Anshul Kumar
Version – 19 June 2020
Link to video that goes with this presentation: https://youtu.be/aql1u3Wi8Dg
Link to these slides: https://rpubs.com/AnshulKumar/ClassifyStudents1 (not case sensitive)
Most of the R code used to make this document can be found here: https://rpubs.com/anshulkumar/EducAnalytics1
Pressing keys on your keyboard, you can modify how you view this presentation:
| Key you can press | What should happen when you press it |
|---|---|
| A | Toggle between seeing all slides and one slide at a time |
| S | Make everything on the slide smaller |
| B | Make everything on the slide bigger |
| right or left arrow | Go to next or previous slide |
| space-bar | Go to next slide |
| C | Show table of contents |
BE SURE TO PAUSE THE VIDEO ANY TIME YOU FEEL LIKE IT.

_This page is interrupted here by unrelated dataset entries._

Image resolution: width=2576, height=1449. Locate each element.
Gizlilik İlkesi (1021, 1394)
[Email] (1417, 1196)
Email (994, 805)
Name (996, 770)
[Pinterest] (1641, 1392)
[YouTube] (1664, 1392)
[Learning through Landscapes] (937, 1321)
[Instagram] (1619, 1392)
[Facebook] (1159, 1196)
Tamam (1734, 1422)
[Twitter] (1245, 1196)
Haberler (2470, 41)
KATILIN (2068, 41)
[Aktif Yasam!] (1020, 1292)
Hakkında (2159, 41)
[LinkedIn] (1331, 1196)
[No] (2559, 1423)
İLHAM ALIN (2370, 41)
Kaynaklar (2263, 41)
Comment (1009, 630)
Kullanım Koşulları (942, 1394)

By the end of this presentation, our goals are to:
Identify the types of questions that predictive analytics methods can help us answer in education.

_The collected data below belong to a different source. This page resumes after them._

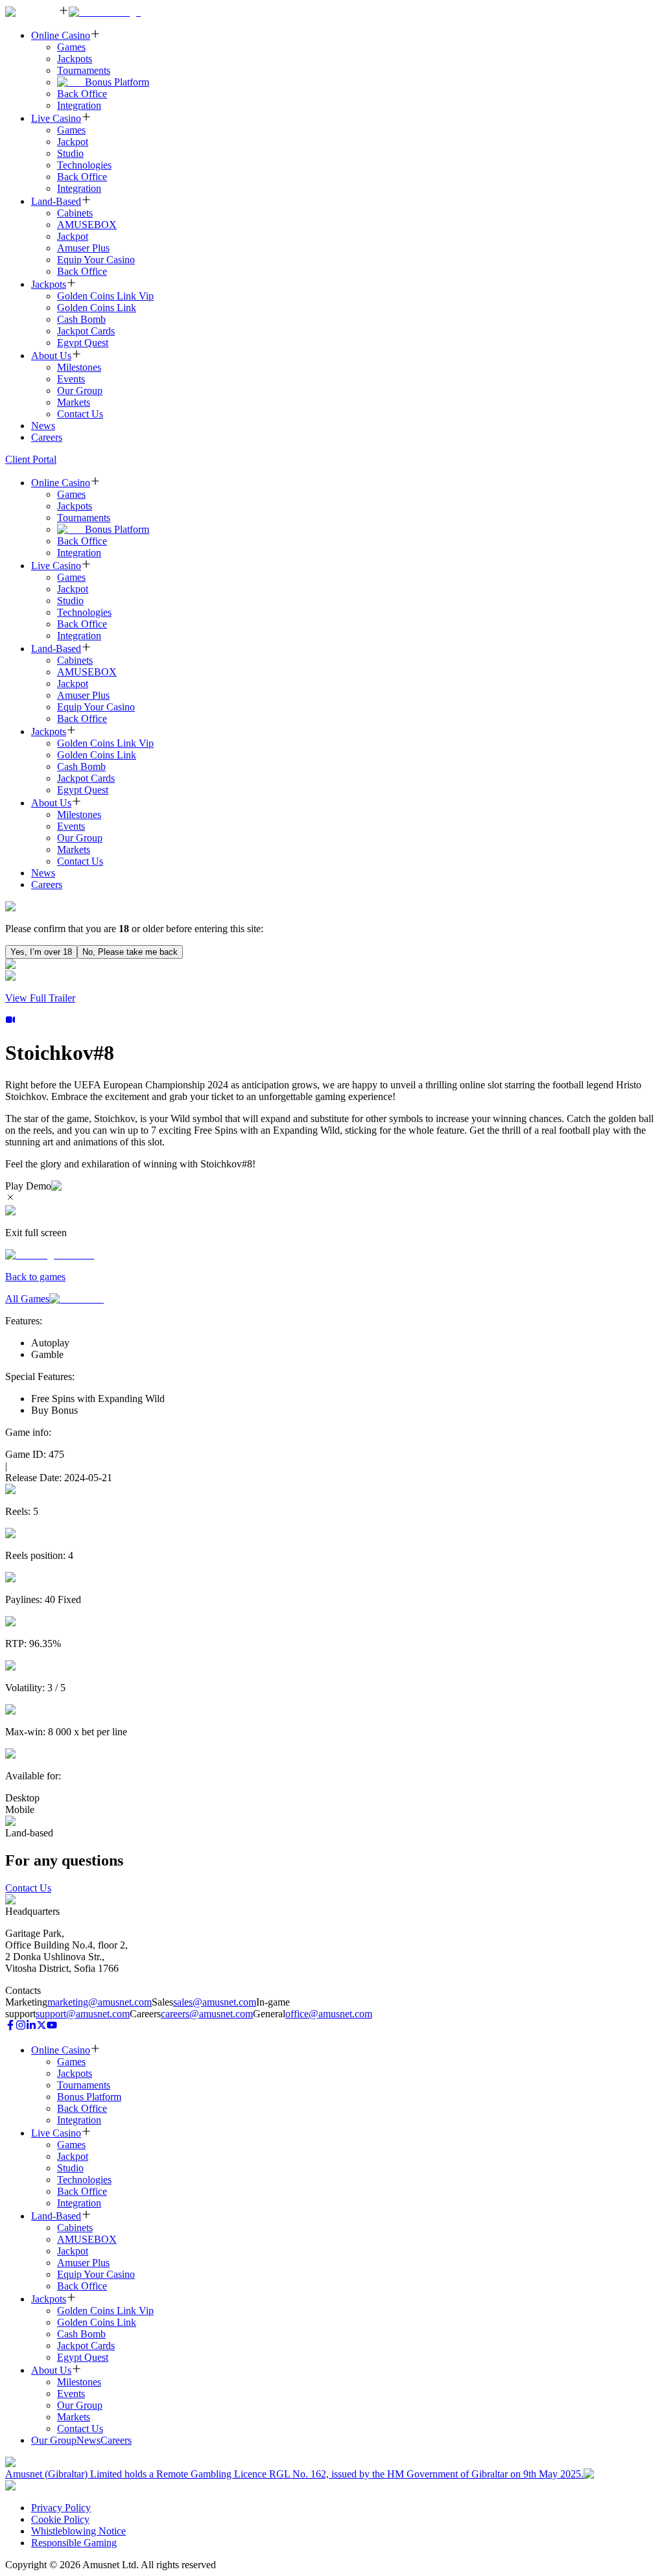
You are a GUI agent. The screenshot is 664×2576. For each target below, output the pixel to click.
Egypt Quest (82, 342)
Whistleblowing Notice (78, 2530)
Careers (46, 437)
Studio (70, 153)
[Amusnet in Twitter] (41, 2026)
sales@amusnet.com (214, 2002)
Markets (73, 402)
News (43, 425)
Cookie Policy (60, 2519)
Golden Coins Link (96, 307)
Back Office (82, 93)
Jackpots (74, 58)
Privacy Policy (61, 2507)
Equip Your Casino (96, 259)
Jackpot (72, 141)
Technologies (84, 164)
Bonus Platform (117, 82)
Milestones (79, 367)
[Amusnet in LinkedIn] (31, 2026)
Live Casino (56, 118)
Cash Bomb (81, 319)
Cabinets (75, 212)
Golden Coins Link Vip (105, 295)
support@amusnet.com (83, 2013)
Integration (79, 105)
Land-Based (56, 201)
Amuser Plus (83, 247)
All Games (27, 1298)
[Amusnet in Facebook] (10, 2026)
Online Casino (60, 35)
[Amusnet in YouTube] (52, 2026)
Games (71, 47)
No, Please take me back (130, 952)
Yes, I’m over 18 (41, 952)
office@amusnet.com (328, 2013)
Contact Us (80, 413)
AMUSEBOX (87, 224)
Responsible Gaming (74, 2542)
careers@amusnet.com (207, 2013)
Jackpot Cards (86, 330)
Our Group (79, 390)
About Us (51, 355)
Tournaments (83, 70)
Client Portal (30, 459)
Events (71, 378)
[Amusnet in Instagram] (21, 2026)
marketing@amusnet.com (99, 2002)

Examine real results from a predictive analytic method and brainstorm about how we would use the results.
Build intuition about how machine learning algorithms can help us predict group membership using systematically-organized data (also known as classification).
We have spaghetti and water in a pot. We need to separate them.
We separate them with some kind of sorting mechanism, a colander filter in this case.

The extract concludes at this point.